That doesn’t always mean a combustion engine is going to win. (See: Tesla beats Charger Hellcat in a drag race.) Electric power’s advantage over combustion is instant, maximum torque from a standstill, providing incredible acceleration. And where that kind of technology and performance is gaining real momentum is actually on two wheels, not four.
Electric vehicles are becoming mainstream — there’s no getting around it. But that’s not necessarily a terrible prospect for performance junkies, because what’s putting the power to the wheels shouldn’t really matter so long as you have what’s quickest.
Alta Motors, a San Francisco-based electric motorcycle manufacturer, is not exactly leading the charge on bringing battery-powered performance to two wheels, but they’re sure as hell pushing the performance envelope. Where some electric bikes are made to sit next to the other bikes in your garage, the Redshift SM is looking to directly compete with (i.e., replace) their combustible counterparts. And after riding the Redshift SM through the city I can wholeheartedly say four-strokes should be watching their six.
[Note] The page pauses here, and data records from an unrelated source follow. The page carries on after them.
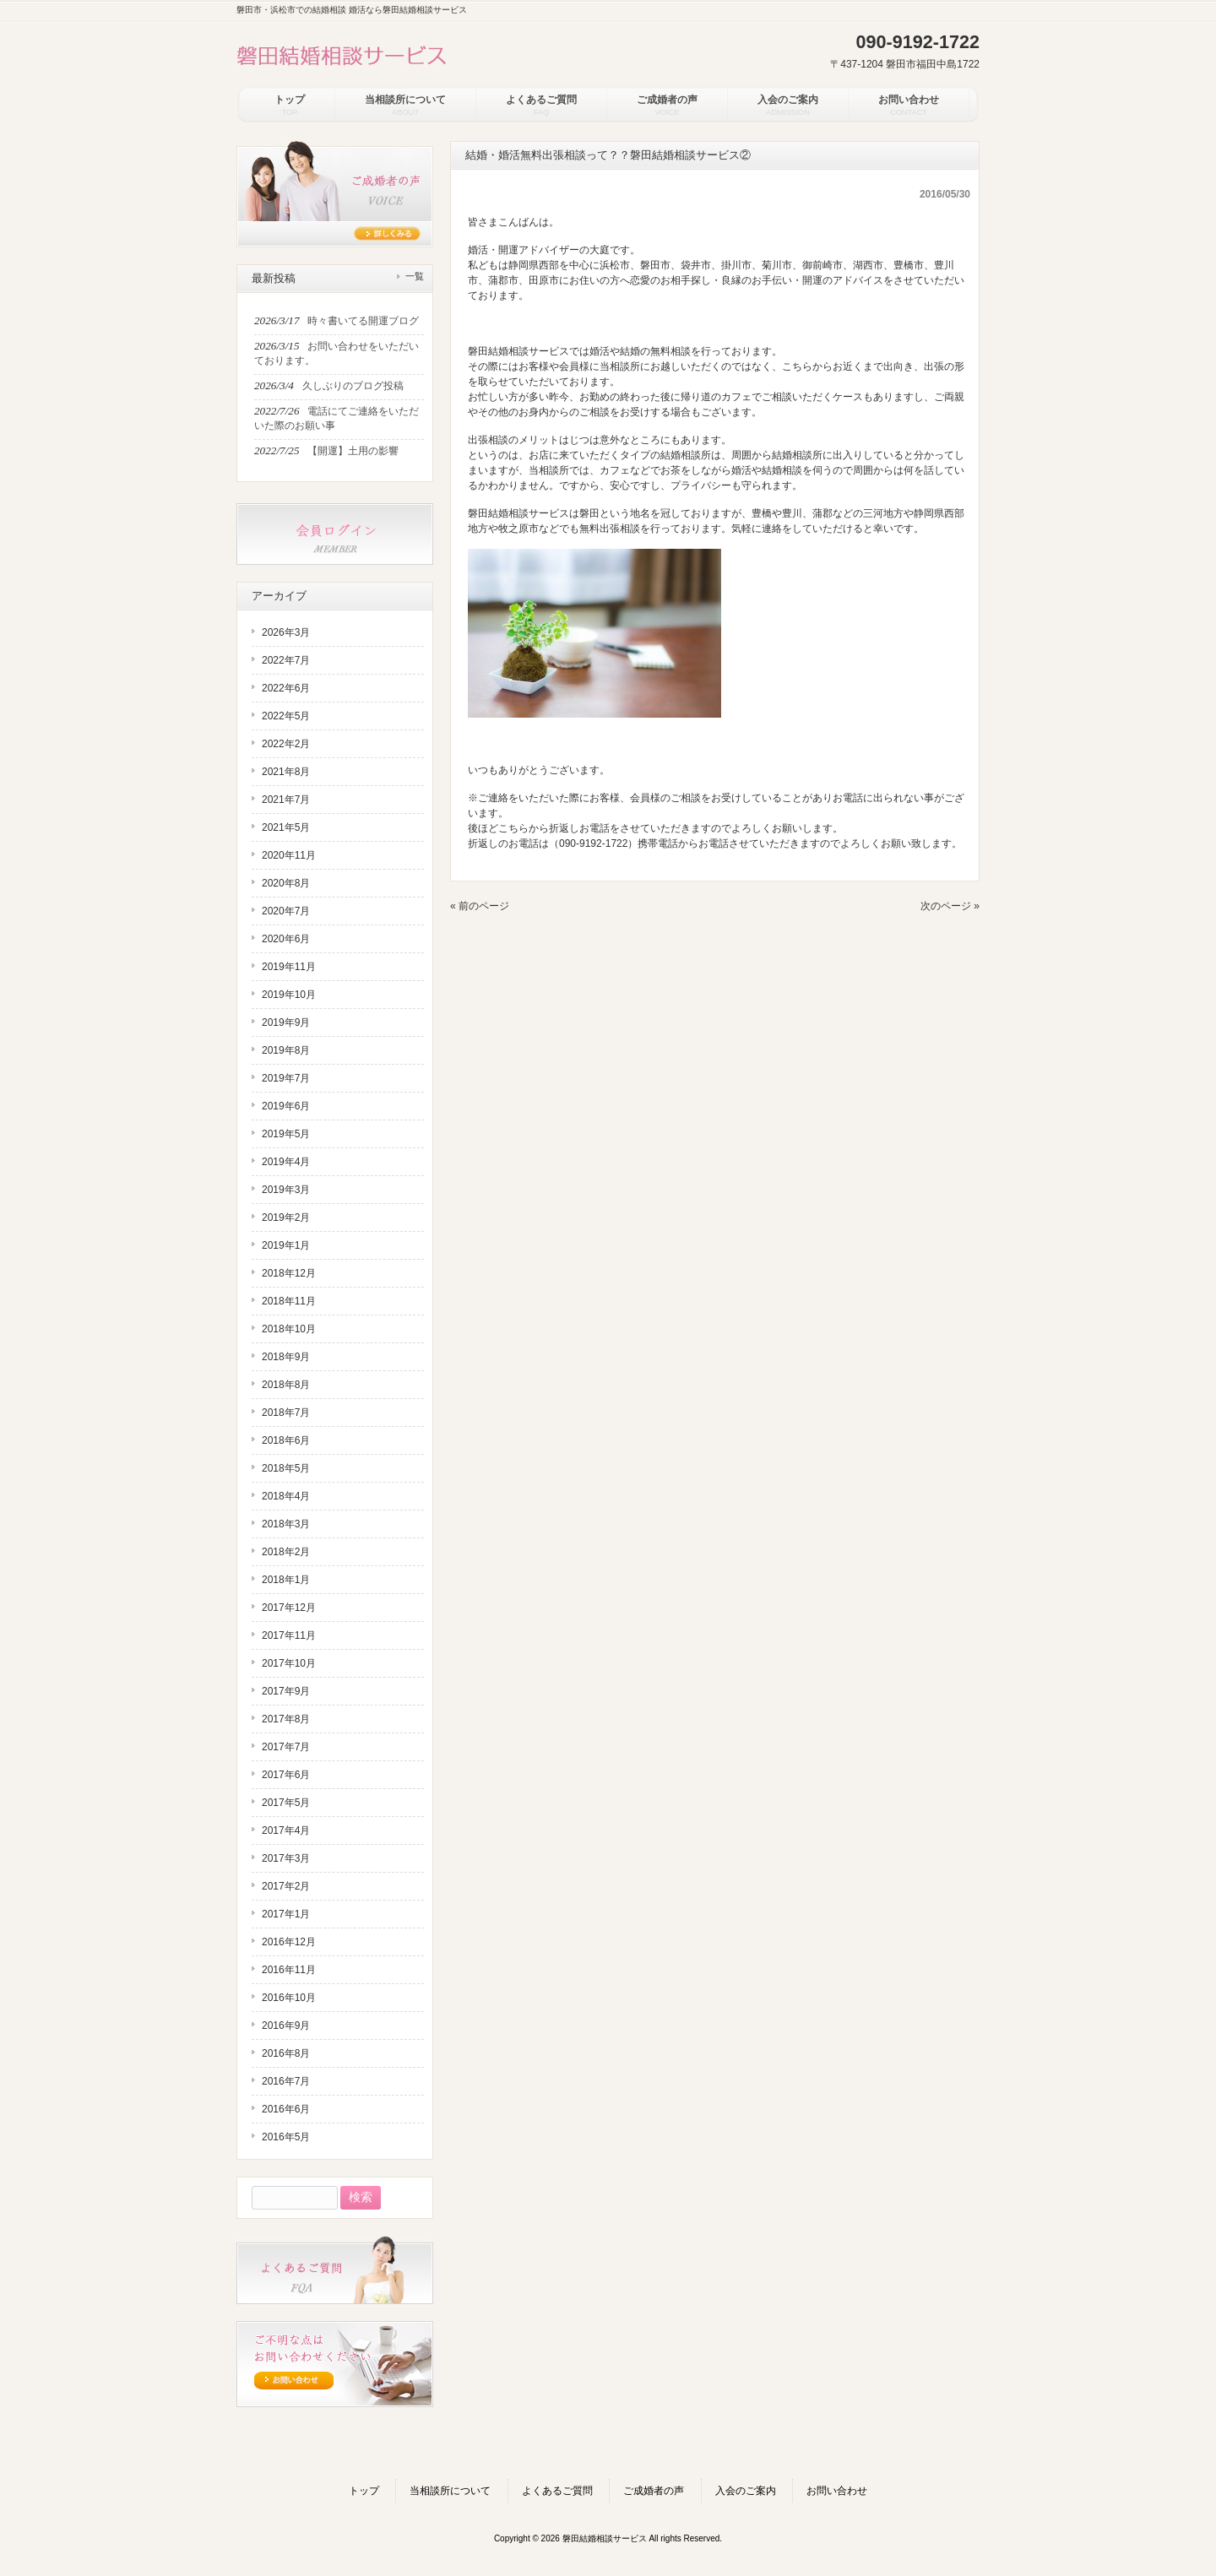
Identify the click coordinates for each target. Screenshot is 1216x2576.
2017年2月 (286, 1886)
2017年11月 (289, 1635)
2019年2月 (286, 1217)
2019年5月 (286, 1134)
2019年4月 (286, 1162)
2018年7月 (286, 1412)
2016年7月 (286, 2081)
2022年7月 (286, 660)
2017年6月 (286, 1775)
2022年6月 (286, 688)
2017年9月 (286, 1691)
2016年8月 (286, 2053)
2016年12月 (289, 1942)
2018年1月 (286, 1580)
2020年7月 (286, 911)
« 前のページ (479, 906)
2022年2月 (286, 744)
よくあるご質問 (557, 2491)
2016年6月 (286, 2109)
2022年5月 (286, 716)
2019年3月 (286, 1190)
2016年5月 (286, 2137)
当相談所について (450, 2491)
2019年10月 (289, 995)
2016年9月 (286, 2025)
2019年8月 (286, 1050)
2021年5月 (286, 827)
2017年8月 (286, 1719)
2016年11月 (289, 1970)
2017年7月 (286, 1747)
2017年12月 (289, 1607)
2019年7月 (286, 1078)
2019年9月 (286, 1022)
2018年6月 (286, 1440)
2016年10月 (289, 1998)
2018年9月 (286, 1357)
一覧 (414, 276)
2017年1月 (286, 1914)
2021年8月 (286, 772)
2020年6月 (286, 939)
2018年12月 (289, 1273)
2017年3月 (286, 1858)
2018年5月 (286, 1468)
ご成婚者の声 (653, 2491)
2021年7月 (286, 799)
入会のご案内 (745, 2491)
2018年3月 (286, 1524)
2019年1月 (286, 1245)
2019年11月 (289, 967)
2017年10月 (289, 1663)
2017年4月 (286, 1830)
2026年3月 (286, 632)
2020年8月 (286, 883)
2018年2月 (286, 1552)
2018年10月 (289, 1329)
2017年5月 (286, 1803)
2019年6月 (286, 1106)
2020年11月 (289, 855)
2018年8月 (286, 1385)
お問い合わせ (836, 2491)
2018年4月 (286, 1496)
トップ (364, 2491)
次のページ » (950, 906)
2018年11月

Power is instant (great for beating cabbies to the next light); all the weight is down low so you can toss it back and forth as you weave up and down the avenues. But, most importantly, it’s a near-silent experience. As sacrilegious as that may be to motorcycle fans, the lack of sound actually adds to the bike’s prodigious performance. “Think about trying to play a guitar with a paint shaker attached to it — that is, basically, what you’re doing to do when trying to feel the road through the handlebars,” said Marc Fenigstein, Alta Motors CEO, of combustion bikes. That quiet, coupled with significantly reduced vibration, frees up a few of your senses, which can then be devoted to figuring out what exactly the bike is doing beneath you. By breaking technological boundaries, a new motorcycling experience is emerging — dare I say, a better one.